While disinformation works to erode people’s trust, the CIP will aim to make them feel empowered by knowing what tactics are being used and how to counter them. The challenge, Starbird said, will be to help people understand that they’re vulnerable without making them even more distrustful and cynical.

“These are hard problems, not just in the U.S. but globally, about how we access and make sense of information and how we can be manipulated, and what can we do to help defend ourselves,” she said.

Like Starbird, iSchool Assistant Professor Emma Spiro focuses much of her research on social media in crisis situations, but she also brings a sociologist’s perspective to social networks and the dynamics of relationships among people and groups that meet online. She noted that misinformation is a problem across generations and forms of media.

“Younger kids are on YouTube watching videos all the time, and they’re on on SnapChat; older people are watching TV,” Spiro said. “They have different ways of interacting with information, and this problem spans all of them.”

Knowing they are tackling a multifaceted problem, the CIP team enlisted collaborators from across the UW campus, including the Communication Leadership Program and the School of Law, where Ryan Calo is an associate professor. Throughout his academic career, he has worked at the intersection of law and technology, studying topics such as bots used to deceive social media users. As part of the CIP’s leadership team, he lends his expertise in how policymakers deal with technology, and how they often struggle to keep up with it.

“The stakes are super high,” Calo said, adding that attempts to prevent misinformation raise challenging legal questions. For example, “The idea that a group of people are intentionally attempting not to convey a particular idea, but to rip apart the fabric of democratic society, really challenges our model of what free-speech protection looks like.” 

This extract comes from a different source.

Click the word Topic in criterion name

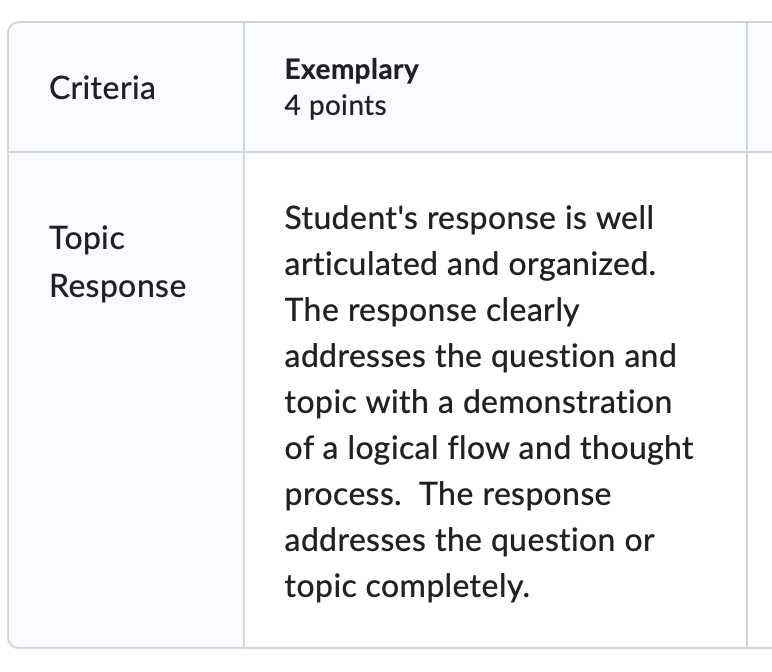point(87,239)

Scholars and professionals in many fields are grappling with misinformation and their responsibility to counteract it. Journalists, tech workers, policymakers, educators and librarians are among those who are increasingly tasked with identifying misinformation and preventing it from spreading, and they will need tools and training to do so. In response, public outreach will be a key feature of the center.

Chris Coward, a researcher and director of the iSchool’s Technology & Social Change Group, brings an applied research background to the CIP, meaning that he’s accustomed to research that engages the public in direct problem-solving. Much of his work involves mobilizing libraries as hubs of civic participation around the world. The CIP plans community labs in public libraries, tribal centers and other institutions, as well as in online communities, in an effort to promote civil discussions of civic issues.

“A lot of public libraries and library associations have already been in touch with us,” Coward said. “They’re an avenue to connect directly with the public because they are in both rural and urban areas, they’re in over 16,000 communities, and they span the ideological and political divides that are part of this bigger problem.”

Outreach and research are among many pieces of the puzzle as the CIP ramps up its efforts. Education will be key. Technology could provide answers to certain aspects of the problem, such as detecting “deepfakes,” West said. But most importantly, it will take boots on the ground.

“It’s going to have to include people that actually talk to humans,” he said. “We need humans doing that work, which is kind of what we do in the Information School.”